Ford will have a central line placed on Monday. This is a catheter that runs through a central vein directly into the heart. The purpose of the central line is to simplify many of the procedures that need to be done. We have been told that the catheter will connect to three lines that will be accessible for blood draws, infusions, and other necessary things. These will be covered at all times (when not in use) so they do not irritate Ford's chest. He calls it "becoming Borg" (a Star Trek reference). I have the opportunity to learn to change dressings and flush the lines so they do not become clogged. (Do they have an age limit to nursing school?) Every medical procedure has its risks. This is just one of the many hurdles that Ford will need to overcome in this whole mess of treatment. The central line can be removed after all the treatment is completed.
Bright and early Tuesday morning is the appointment to meet with the HCI oncologist, Dr. Glenn. We are planning that the chemo will begin after that.
One of the medications Ford will receive on the first day is Rituximab. This is referred to as a designer drug, because it targets a specific enzyme found on the surface of B cells that can be a flag for lymphoma.
He had this in the first round of chemo (R-CHOP). That is what the R stands for. On the first infusion, the Rituximab must be administered very slowly in order to watch for allergic reactions. It takes several hours. Even though he has had this drug before, we were told that the first infusion of this new series would have to start over. This means that on the Tuesday, it will take approximately six hours or so for the treatment. Then we will stay overnight in SLC (backdoor to the emergency services at the U of U Medical Center). On Wednesday, we call the Huntsman Hospital to find out when Ford checks in. Then it is a thirty-six hour stay with a IV drip of the other drugs. On Thursday afternoon, Ford should be released. On Friday, approximately 24 hours after the end of chemo, he goes back for the Neulasta shot. That will complete the first round of the new series.
If all goes well, we do it all again two weeks after that, with the first day of round 2 on the 25th of August.
Ford was told that this is a harder treatment with more powerful drugs. Because he has undergone chemo previously, it will be harder.
How hard is harder than harder? My mind cannot even comprehend what that might mean. Ultimately I take it to mean one day and one step at a time.
Once again our prayers will be focusing on asking that the drugs used in the treatment hit the cancer, but that every bit, every inch, every ounce of what is healthy in Ford's body be protected and preserved from any adverse effects. Please, whatever your belief or values may be, join us in pleading for that blessing for Ford.
We have soaked in the warmth of the associations we have been able to enjoy the past few weeks.
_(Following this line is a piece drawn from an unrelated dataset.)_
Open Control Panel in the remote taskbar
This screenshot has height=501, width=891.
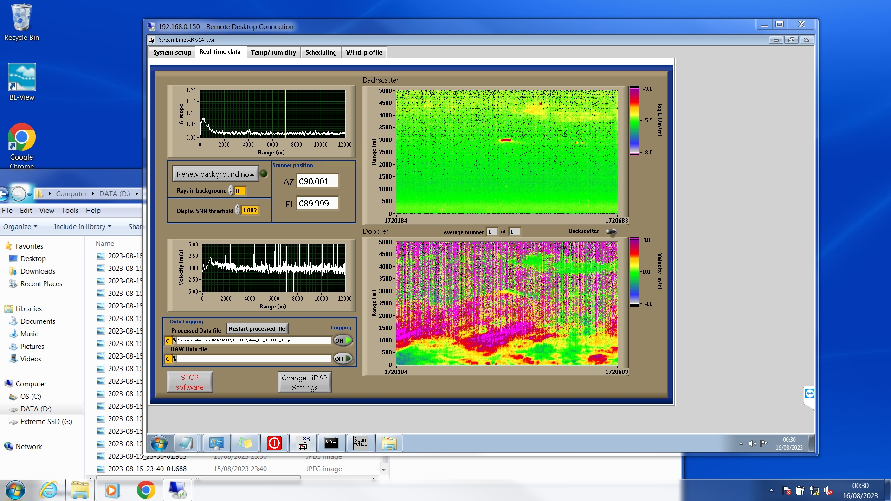coord(216,443)
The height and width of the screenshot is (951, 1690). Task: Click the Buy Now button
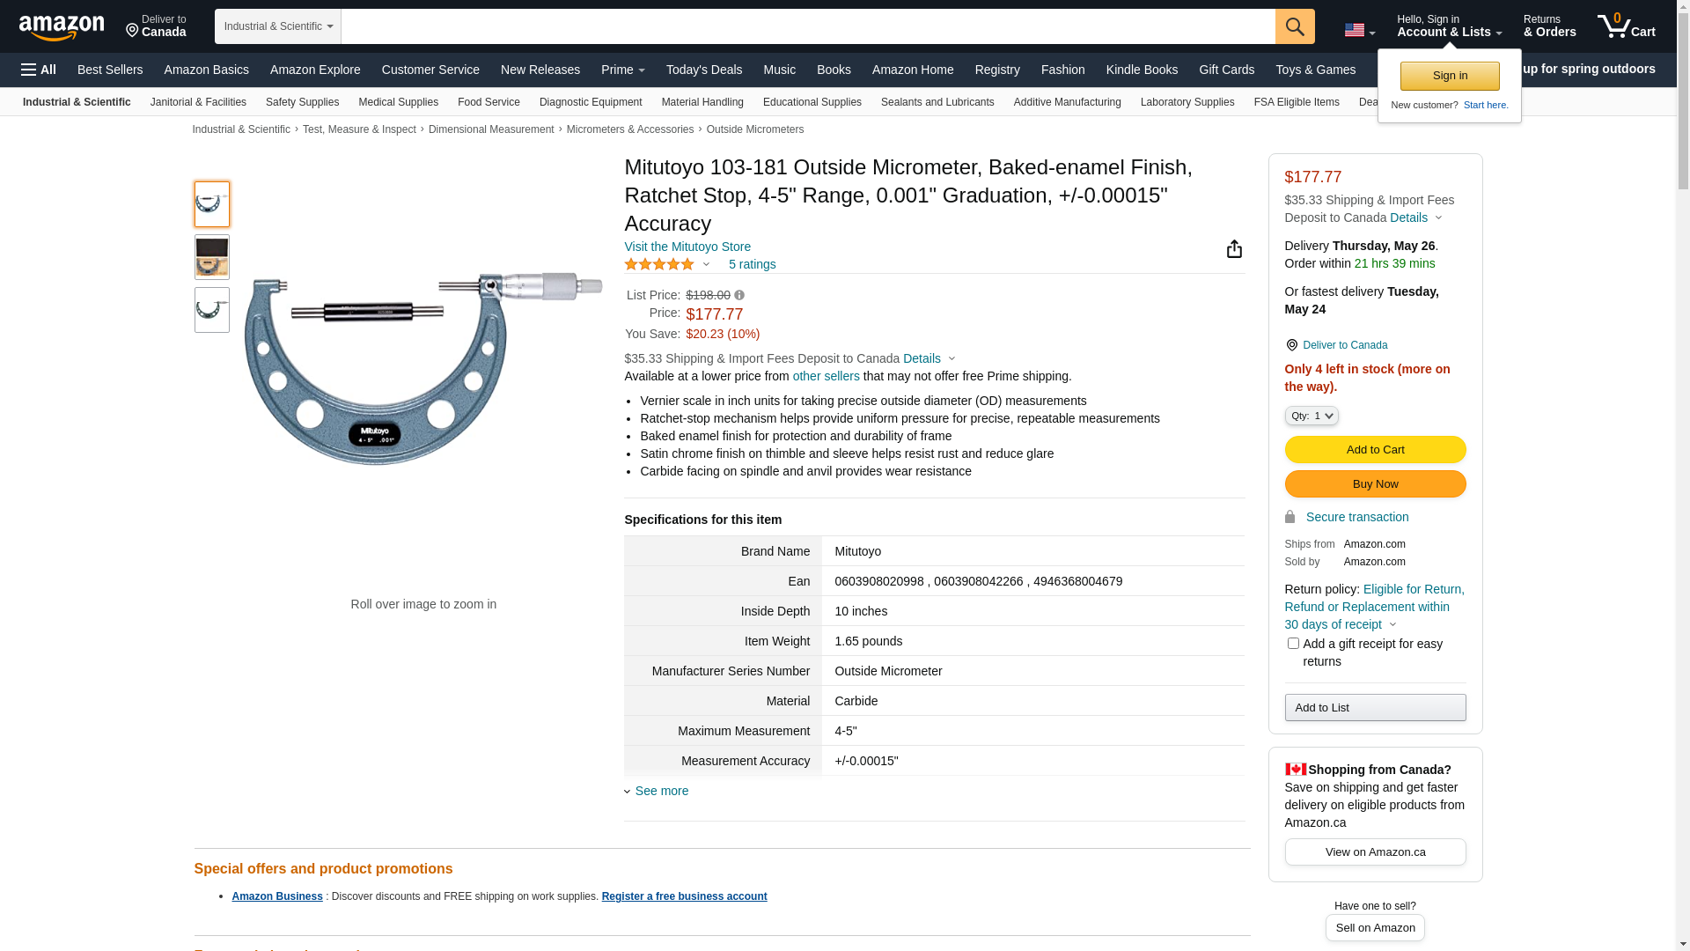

How wonderful it has been to be able to attend Church on Sundays, be out in public, Ford being able to attend the Temple, and even having the opportunity to attend the funerals of our dear friends and neighbors and pay tribute to them (five have passed in the past few months, three in the past week).
We were gifted tickets to the Scera Outdoor Theater and enjoyed the production of Joseph and the Amazing Technicolor Dreamcoat. We are looking forward to the Annual Summer Ward Party this week also. We are figuratively filling our buckets to prepare for the coming weeks of isolation when Ford's white blood cell count will once again drop and his immunity goes to zero.